Counting down the best of the past 40 years

tbd by editor
Travis Lindquist/Getty Images

No. 4

Annika Sorenstam

Call it a triumph of emphatic body language. Annika Sorenstam's feigned stagger of relief -- after doing something she did impeccably almost every day -- endeared her to her biggest audience of all.

She already was one of the most successful female golfers ever when she entered the PGA's Colonial tournament in 2003, saying she simply wanted to test herself against the best in the game. But the spectacle of a woman competing against men forced the sports world to pay attention -- to both Sorenstam and, by extension, the LPGA.

Perhaps the most remarkable part of it all was that Sorenstam had become such a willing ambassador. Swedish-born and Nordic-tempered, she once dreaded winning junior tournaments because of the speeches that were required afterward. When David Letterman's show called after her breakthrough victory at the 1995 U.S. Women's Open, she passed.

Yet eight years later, in Fort Worth, Texas, Sorenstam gamely withstood the media glare as a global television audience watched every hole she played. Although she missed the Colonial cut after rounds of 71 and 74, she displayed plenty of fan-friendly personality along the way. Her ice-breaking stagger came after her opening drive and served as comic acknowledgment of the pressure she'd been carrying right up until tee time. Shouts of "Go, Annika!" accompanied her for the rest of her two rounds.

You'd be hard-pressed to find another world-class athlete -- Sorenstam excelled at tennis, soccer and skiing before settling on golf -- who overcame the degree of shyness she did. Then again, she didn't have much choice.

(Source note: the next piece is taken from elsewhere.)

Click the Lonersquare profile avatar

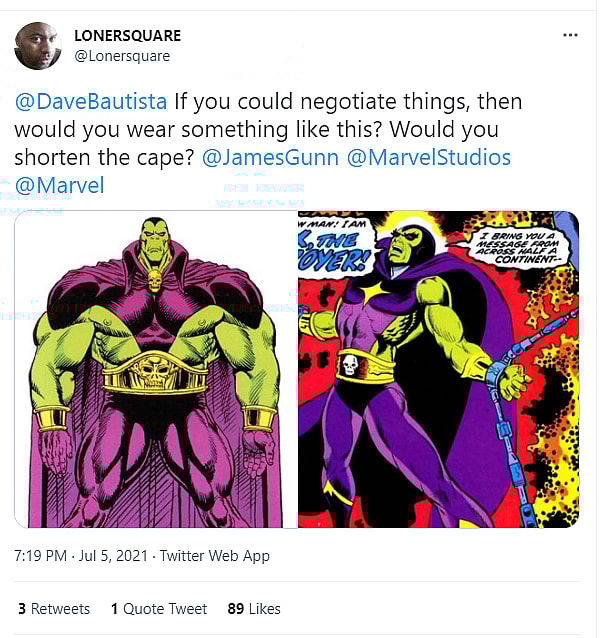(38, 46)
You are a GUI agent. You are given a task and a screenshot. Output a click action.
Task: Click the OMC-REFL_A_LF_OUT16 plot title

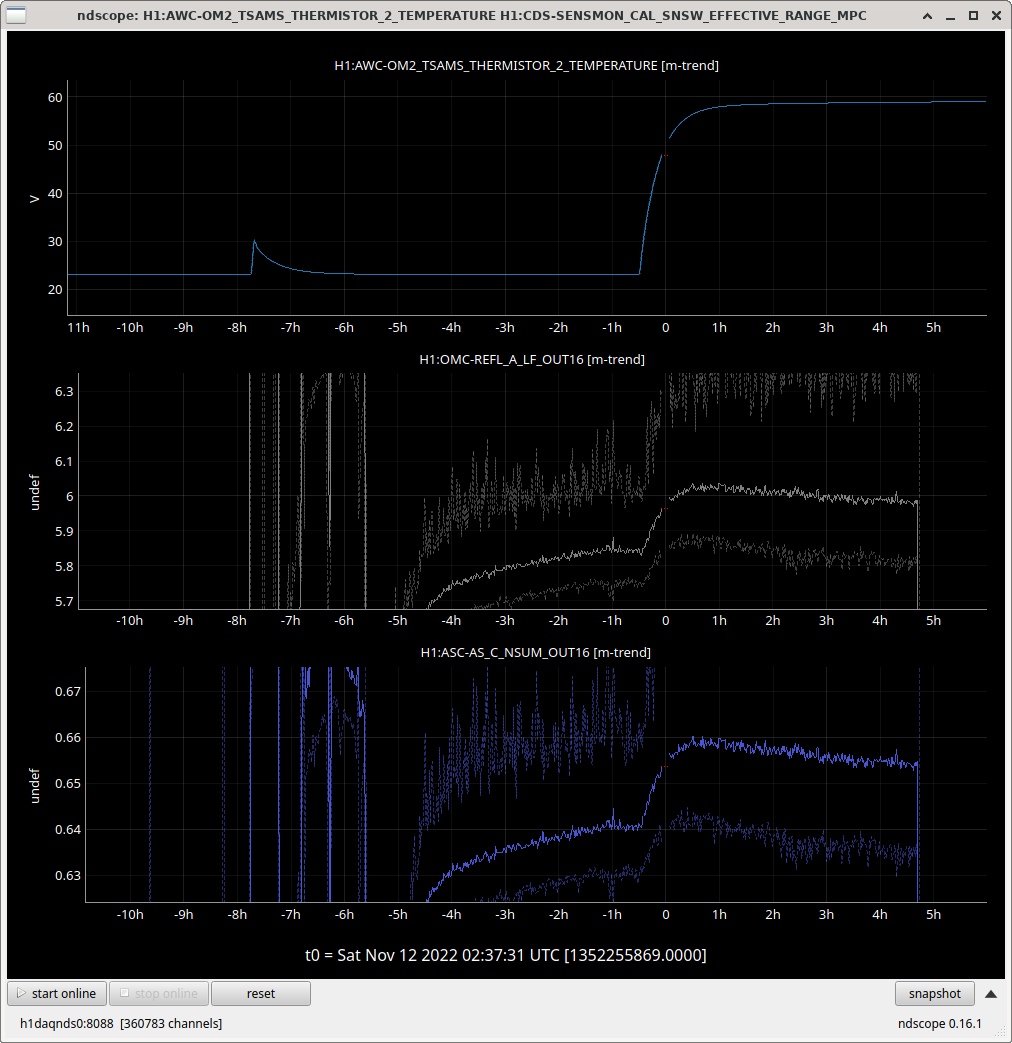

"She was the dominant player in her sport," says Laura Davies, Sorenstam's teammate on eight Solheim Cup squads. "She had to change. It was that or really be miserable. I think by the end of her career, she actually enjoyed the spotlight."

It wasn't Sorenstam's only transformation. After winning an NCAA title at Arizona in 1991, she turned pro the following year and won back-to-back U.S Open titles in 1995 and '96. But it was the emergence of Australia's Karrie Webb as a worthy rival that spurred Sorenstam to reach her potential.

After working her way into the best shape of her life, Sorenstam was the LPGA's Player of the Year from 2001-05, winning 43 Tour titles during that stretch. In all, her 72 career LPGA titles are third all time, behind Kathy Whitworth's 88 and Mickey Wright's 82. Sorenstam also won 17 times on the European Tour.

"Whereas Nancy Lopez raised the profile of the LPGA, Annika raised the standard of the game," Davies says. "She just kept winning and winning. She set the bar so high."

Sorenstam was the first woman to shoot a 59 at a tournament, in 2001. She was player of the year a record eight times. She led Europe to Solheim victories over the United States in 2000 and 2003. She is the LPGA's all-time money winner with nearly $22.6 million in earnings. And in 2003, she was inducted into the World Golf Hall of Fame.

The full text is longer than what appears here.